第4回 担保不動産収益執行制度
担保不動産収益執行制度とは
不動産の管理を継続しつつ、その収益を被担保債権にあてるための制度である。
改正の背景
バブル崩壊によって不動産の担保価値が下がり、該当物件を売っても借金が返せないケースが増えた。 そこで、不動産価値の代わりとして債権者がその賃料を得られる『担保不動産収益執行制度』が制定され、平成16年4月1日に施行された。
当制度開設前から、不動産の賃料等を担保の代替物とする方法(物上代位による差押 民法304条および372条)や、強制管理する方法(民事執行法93条等)があった。
しかし、民法304条、372条では、賃料の全てを担保権者が得ることができてしまい、その結果、管理費用の捻出ができなくなり、不動産が荒廃する原因にもなった。 また、管理人もいないため、新たな賃貸借契約や賃貸借の解除ができない不都合があった。

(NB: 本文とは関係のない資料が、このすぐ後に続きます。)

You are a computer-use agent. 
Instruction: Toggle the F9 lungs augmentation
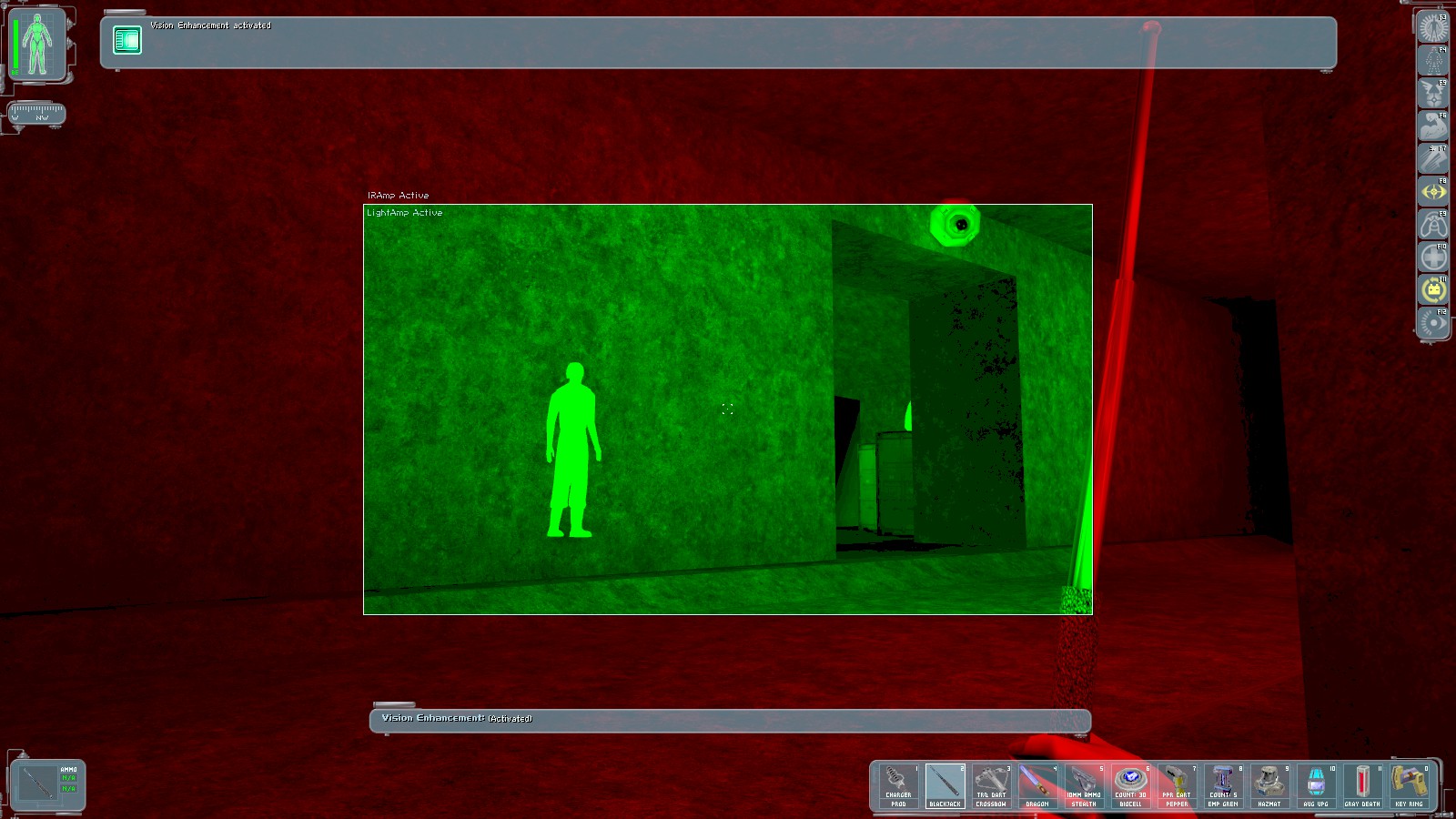tap(1433, 225)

強制管理の方法は、一般債権者が行う制度のため、債務名義を得る必要があり、担保権者は強制管理の中で優先弁済を受けることができなかった。
改正の主な内容
担保権者は該当の担保物件に対して、従来の方法と、担保不動産収益執行制度を選択できる。
担保権者が担保不動産収益執行制度を選択した場合、下記のようになる。
- 裁判所は管理人を選任する。
- 管理人は不動産の管理や賃貸借の契約などを行う。
- 賃料による収益のうち一部が管理費用に使用され、残りを債権者が得ることになる。
- 担保不動産収益執行手続きの最中に担保権を実行し、競売することも可能である。 このため、担保権者は気兼ねなく担保不動産収益執行制度を選択できる。
借り手のメリット
担保不動産収益執行制度はもともと担保権者のための制度だが、 これにより借り手にも下記のメリットが生まれる。
建物の改修
一般に賃貸物件での建物の改修は大家側で行うことになっているが、これまでの制度では改修費用がうまく捻出されないケースが生じていた。
担保不動産収益執行制度の元では、通常の物件と同様に改修が行われることになる。
物件を探すチャンスの増加
これまでの制度と異なりきちんと管理人が置かれるため、新規賃貸契約や賃貸契約の解除が滞りなくできるようになる。
このため、借り手からすると物件を探すチャンスが広がるといえる。